-- Selected excerpt --
--*--

Debbie says:
A close friend of mine is significantly disabled. Among other things, he cannot get out of bed in the morning or back into bed at night without help. For a number of years now, he’s had a lovely woman as his morning attendant. I’ve met her a few times, and easily seen why she’s so valuable to my friend and his household.
She is almost precisely the model of what we claim we want from our citizens in this country: she is hard-working, church-going, and law-abiding. She is also warm, considerate, and thoughtful. When my friend was in the hospital last year, she brought him a Spiderman poster, even though she doesn’t give a damn about Spiderman and probably doesn’t have much of an idea of who the character is. She knows who my friend is, though, after years of getting him out of bed and doing personal tasks for him and household tasks for his family, and she got him something that mattered to him, not to her.
She has health insurance, because the disabled community lobbied so hard to get health insurance for the attendants. And, oh yes, she’s African-American.

--*--

[Saved entries]
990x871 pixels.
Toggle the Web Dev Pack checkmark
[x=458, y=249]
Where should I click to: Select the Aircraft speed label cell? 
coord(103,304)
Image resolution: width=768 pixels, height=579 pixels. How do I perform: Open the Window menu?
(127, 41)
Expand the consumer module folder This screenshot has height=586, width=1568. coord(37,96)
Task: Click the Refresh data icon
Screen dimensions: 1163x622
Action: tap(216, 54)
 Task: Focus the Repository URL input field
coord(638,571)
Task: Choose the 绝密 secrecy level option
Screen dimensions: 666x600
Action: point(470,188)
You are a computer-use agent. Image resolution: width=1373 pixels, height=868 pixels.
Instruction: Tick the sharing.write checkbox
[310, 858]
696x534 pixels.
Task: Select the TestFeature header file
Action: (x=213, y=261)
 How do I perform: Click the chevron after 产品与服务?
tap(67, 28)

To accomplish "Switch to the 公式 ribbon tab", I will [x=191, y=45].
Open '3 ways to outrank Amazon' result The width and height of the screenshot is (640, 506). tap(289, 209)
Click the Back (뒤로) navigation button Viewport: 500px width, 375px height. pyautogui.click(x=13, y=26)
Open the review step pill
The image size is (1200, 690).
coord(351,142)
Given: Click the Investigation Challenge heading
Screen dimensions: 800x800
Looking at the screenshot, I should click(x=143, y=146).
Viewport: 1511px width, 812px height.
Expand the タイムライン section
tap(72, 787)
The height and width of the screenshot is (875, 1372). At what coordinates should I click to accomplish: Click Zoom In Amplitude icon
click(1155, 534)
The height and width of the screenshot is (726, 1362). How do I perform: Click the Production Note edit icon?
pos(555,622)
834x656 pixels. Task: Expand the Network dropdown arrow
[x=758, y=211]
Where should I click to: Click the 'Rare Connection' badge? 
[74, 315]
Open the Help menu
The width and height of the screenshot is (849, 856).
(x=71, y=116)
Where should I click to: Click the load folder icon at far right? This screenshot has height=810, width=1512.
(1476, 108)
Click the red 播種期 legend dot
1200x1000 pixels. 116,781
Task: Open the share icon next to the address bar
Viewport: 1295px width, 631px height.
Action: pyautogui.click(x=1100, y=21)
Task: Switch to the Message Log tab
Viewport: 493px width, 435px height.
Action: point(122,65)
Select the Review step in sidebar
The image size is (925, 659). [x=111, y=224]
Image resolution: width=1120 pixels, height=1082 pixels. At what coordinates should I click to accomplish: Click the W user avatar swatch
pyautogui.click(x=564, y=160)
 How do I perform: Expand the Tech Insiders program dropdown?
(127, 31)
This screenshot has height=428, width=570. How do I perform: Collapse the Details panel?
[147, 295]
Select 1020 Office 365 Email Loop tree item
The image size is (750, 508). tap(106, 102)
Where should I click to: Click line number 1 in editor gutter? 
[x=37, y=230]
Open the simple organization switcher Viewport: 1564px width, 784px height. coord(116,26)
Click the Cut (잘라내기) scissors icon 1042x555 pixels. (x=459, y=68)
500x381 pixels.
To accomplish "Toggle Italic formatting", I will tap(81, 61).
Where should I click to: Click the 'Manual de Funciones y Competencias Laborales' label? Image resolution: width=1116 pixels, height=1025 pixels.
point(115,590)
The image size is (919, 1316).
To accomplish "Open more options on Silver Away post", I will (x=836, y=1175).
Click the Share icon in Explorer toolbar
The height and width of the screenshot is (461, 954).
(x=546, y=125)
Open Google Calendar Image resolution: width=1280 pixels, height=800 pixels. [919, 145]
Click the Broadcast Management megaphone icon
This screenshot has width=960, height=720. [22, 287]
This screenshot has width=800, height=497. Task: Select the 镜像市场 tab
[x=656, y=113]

--*--

-- Your goal --
Continue the post about the morning attendant from its last sentence. The saved lines have no connection to the post about the morning attendant.

-- Written answer --
Right about the time my friend was in the hospital, she started having very troublesome pain. She’s been in and out of the hospital a couple of times for it, always with unclear diagnoses. My friend and the people around him have continued to feel throughout that time that she wasn’t getting adequate care, and that diagnosis was perfectly possible.
Well, now she’s diagnosed. End-stage terminal cancer; hospice immediately and death to follow soon. I have no way of knowing if it would have been terminal if they’d found it last year, but I sure know that early diagnosis hugely improves cancer prognosis.
Once again. She’s employed (or was until her pain got too bad). She’s insured. She’s noticeably younger than I am. She’s responsible. But, it seems, no one has any responsibility for her.
If we throw people like her out with the trash, no one has any excuse for being surprised when the “trash” washes back up over us and drowns us.